Lunghe attese per ogni visita o esame

Il quadro delineato dal sondaggio e dalle analisi del Rapporto evidenzia l’impatto negativo delle lunghe liste di attesa: “il 76% dei pazienti con malattia cronica e rara le riscontra nella prenotazione delle prime visite specialistiche; il 68,7% per gli esami diagnostici; il 62,4% per le visite di controllo e il follow-up; il 60% per il riconoscimento invalidità civile e/o accompagnamento; il 51% per il riconoscimento handicap; il 48,8% per l’accesso alla riabilitazione; il 44,4% per gli screening istituzionali (es., prevenzione tumori utero, mammella, colon retto); e a seguire con percentuali inferiori per gli altri ambiti dell’assistenza.

… e si ricorre al privato
A causa dei lunghi tempi di attesa e della mancata copertura da parte del SSN di alcune prestazioni, i cittadini sono costretti a sostenere spese private: il 67,8% lo fa per visite specialistiche effettuate in regime privato o intramurario; il 60,9% per l’acquisto di parafarmaci (es. integratori alimentari, dermocosmetici pomate); il 55,4% per esami diagnostici effettuati in regime privato o intramurario; il 46,7% per la cosiddetta prevenzione terziaria (diete, attività fisica, dispositivi…); il 44,6% per l’acquisto di farmaci necessari e non rimborsati dal SSN.

I caregiver: donne e invisibili
Nel report citato, una particolare attenzione è rivolta ai caregiver, invisibili (spesso) erogatori di cura a familiari e conoscenti. Persone (in stragrande maggioranza donne: 72%) di età compresa tra 51 e 65 anni che nell’80% di casi si prende cura di un genitore e nella maggioranza (56%) ha dovuto abbandonare il lavoro per assistere per diversi anni il congiunto o i congiunti.

L’Osservatorio Vulneralibilità e Resilienza (OVER) delle ACLI Lombarde, a sua volta, mediante un ampio sondaggio, nel suo Rapporto 2023, delinea alcuni aspetti della condizione dei caregiver lombardi. Il genere del caregiver è donna nella stessa proporzione del Rapporto Nazionale.

MATERIALE ESTRATTO
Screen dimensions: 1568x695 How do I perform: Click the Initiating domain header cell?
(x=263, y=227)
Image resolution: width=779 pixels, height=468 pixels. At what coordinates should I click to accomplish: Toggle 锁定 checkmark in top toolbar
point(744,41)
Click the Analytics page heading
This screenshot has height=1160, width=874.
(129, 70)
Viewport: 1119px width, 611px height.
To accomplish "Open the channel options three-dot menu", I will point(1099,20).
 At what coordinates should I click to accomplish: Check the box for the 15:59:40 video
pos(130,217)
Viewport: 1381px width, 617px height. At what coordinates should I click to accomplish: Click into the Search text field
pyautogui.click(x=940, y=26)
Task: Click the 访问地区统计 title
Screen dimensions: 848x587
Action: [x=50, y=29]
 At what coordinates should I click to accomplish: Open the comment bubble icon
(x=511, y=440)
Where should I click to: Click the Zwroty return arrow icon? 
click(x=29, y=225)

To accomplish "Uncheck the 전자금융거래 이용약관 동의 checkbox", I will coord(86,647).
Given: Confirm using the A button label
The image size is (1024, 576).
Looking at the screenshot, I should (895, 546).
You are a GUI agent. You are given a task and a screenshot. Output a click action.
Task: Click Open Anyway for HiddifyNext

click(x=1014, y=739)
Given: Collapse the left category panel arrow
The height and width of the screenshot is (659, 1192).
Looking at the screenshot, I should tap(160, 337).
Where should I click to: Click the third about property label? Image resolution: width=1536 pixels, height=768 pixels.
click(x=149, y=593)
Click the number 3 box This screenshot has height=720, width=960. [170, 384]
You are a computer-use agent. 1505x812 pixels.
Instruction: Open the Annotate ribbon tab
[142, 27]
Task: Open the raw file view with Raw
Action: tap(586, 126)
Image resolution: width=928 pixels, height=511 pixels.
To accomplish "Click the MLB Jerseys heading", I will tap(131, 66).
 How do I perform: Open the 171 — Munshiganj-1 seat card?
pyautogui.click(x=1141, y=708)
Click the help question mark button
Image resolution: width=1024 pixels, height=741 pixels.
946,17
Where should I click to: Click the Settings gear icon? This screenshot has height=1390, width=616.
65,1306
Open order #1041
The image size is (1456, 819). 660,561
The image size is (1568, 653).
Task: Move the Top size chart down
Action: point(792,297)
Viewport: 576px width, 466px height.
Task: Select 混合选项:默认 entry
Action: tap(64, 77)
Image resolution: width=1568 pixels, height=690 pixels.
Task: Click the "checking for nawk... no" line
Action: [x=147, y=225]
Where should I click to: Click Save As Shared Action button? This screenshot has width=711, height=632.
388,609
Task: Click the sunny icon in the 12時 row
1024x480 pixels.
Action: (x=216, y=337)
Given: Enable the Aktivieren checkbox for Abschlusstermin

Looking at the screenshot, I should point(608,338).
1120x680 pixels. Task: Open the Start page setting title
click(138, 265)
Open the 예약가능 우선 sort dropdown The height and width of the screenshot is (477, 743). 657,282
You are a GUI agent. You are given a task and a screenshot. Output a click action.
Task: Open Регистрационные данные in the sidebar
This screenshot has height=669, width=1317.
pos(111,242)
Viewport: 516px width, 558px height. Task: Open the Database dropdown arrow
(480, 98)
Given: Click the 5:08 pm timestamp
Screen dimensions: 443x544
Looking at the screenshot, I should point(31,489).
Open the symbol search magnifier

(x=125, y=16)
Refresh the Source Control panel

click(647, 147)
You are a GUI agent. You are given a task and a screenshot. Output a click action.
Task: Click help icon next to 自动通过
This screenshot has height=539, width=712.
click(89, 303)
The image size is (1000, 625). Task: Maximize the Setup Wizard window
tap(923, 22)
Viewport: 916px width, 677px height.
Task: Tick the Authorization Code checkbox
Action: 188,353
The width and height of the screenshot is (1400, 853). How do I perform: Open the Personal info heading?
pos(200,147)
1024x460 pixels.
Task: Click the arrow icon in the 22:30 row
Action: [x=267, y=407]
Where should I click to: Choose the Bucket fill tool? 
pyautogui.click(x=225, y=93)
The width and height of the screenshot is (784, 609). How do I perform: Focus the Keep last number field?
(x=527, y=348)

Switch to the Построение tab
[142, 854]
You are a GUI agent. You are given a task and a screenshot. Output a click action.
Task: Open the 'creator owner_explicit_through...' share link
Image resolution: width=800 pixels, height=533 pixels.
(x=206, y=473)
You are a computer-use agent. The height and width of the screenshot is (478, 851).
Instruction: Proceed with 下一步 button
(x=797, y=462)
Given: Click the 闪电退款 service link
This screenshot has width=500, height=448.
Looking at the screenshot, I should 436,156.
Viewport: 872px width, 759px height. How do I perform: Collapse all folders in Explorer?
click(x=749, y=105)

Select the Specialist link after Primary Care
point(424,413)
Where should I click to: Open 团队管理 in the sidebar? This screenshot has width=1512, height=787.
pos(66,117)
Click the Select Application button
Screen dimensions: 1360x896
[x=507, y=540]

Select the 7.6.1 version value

ATTIVITÀ RICHIESTE
1. Rispondi alle seguenti domande sul testo sulle liste d'attesa:
(a) Quale percentuale di pazienti con malattia cronica e rara riscontra lunghe attese nella prenotazione delle prime visite specialistiche?
(b) Quale quota dei caregiver è costituita da donne?
(c) Quale percentuale di cittadini sostiene spese private per l'acquisto di parafarmaci?
2. Riscrivi alla lettera il passo del testo sulle liste d'attesa: comincia dalle parole "Lunghe attese per" e fermati dopo "altri ambiti dell’assistenza.".
3. Prosegui il testo sulle liste d'attesa a partire dall'ultima frase riportata.
Il materiale non ha alcun legame con il testo sulle liste d'attesa.

RISPOSTE SCRITTE
1.
(a) Il 76%.
(b) Il 72%.
(c) Il 60,9%.

2.
Lunghe attese per ogni visita o esame

Il quadro delineato dal sondaggio e dalle analisi del Rapporto evidenzia l’impatto negativo delle lunghe liste di attesa: “il 76% dei pazienti con malattia cronica e rara le riscontra nella prenotazione delle prime visite specialistiche; il 68,7% per gli esami diagnostici; il 62,4% per le visite di controllo e il follow-up; il 60% per il riconoscimento invalidità civile e/o accompagnamento; il 51% per il riconoscimento handicap; il 48,8% per l’accesso alla riabilitazione; il 44,4% per gli screening istituzionali (es., prevenzione tumori utero, mammella, colon retto); e a seguire con percentuali inferiori per gli altri ambiti dell’assistenza.

3.
Dati analoghi riportati in questo sono: l’età media e la percentuale delle persone occupate.
L’età media degli assistiti è 81 anni e tre quarti sono ultraottantenni. Più di otto assistiti anziani su dieci non sono in grado di uscire da soli (autoreclusione domestica).
Il 70% dei caregiver presta la cura all’anziano tutti i giorni. Assistenza prestata per un lungo periodo.

Un anziano su tre non ha alcun aiuto pubblico
L’analisi si allarga agli impatti del lavoro di cura sulla vita privata e professionale del caregiver. Nel caso di un anziano su tre nessun aiuto da parte degli enti pubblici né da parte dei servizi privati.
Metà degli assistiti anziani utilizza servizi a pagamento (badanti, prestazioni sanitarie e sociosanitarie, trasporti, riabilitazione ecc. Da parte dell’asl (o ASST) negli ultimi due anni ha avuto assistenza il 27%, da parte di volontari l’8% e da parte del Comune il 7%. Nessun servizio il 33%.
I Caregiver (uno su tre) vorrebbero anche un sostegno psicologico. La rarefazione della famiglia in ogni senso aumenta la richiesta di un aiuto pubblico da parte degli anziani, contrariamente al tempo di Formigoni dove la fiducia nell’aiuto dei familiari era preminente.

Ridotto l’assegno mensile per i caregiver (B1 e B2)

A fronte delle richieste di aiuto da parte dei caregiver la Regione Lombardia ha recentemente varato una legge approvata all’unanimità che riconosce la figura del caregiver quale co-attore nel contesto dei servizi territoriali. La legge 23 del 2022 dava un ruolo giuridico al caregiver familiare e dunque, rispetto alle altre Regioni, è innovativa. Come al solito tra i dettami di legge e la realtà c’è un mare di compatibilità economiche e di volontà politiche. Prova ne sia che recentemente la Regione ha ridotto l’assegno mensile a favore dei caregiver della categoria B1 e B2. Risparmio?
L’Associazione Ledha ha gridato ai quattro venti l’entità di questa scelta politica a sfavore di migliaia di disabili: 10 milioni. Bravo Fontana! Un bel risparmio in un Bilancio Regionale di venticinque miliardi.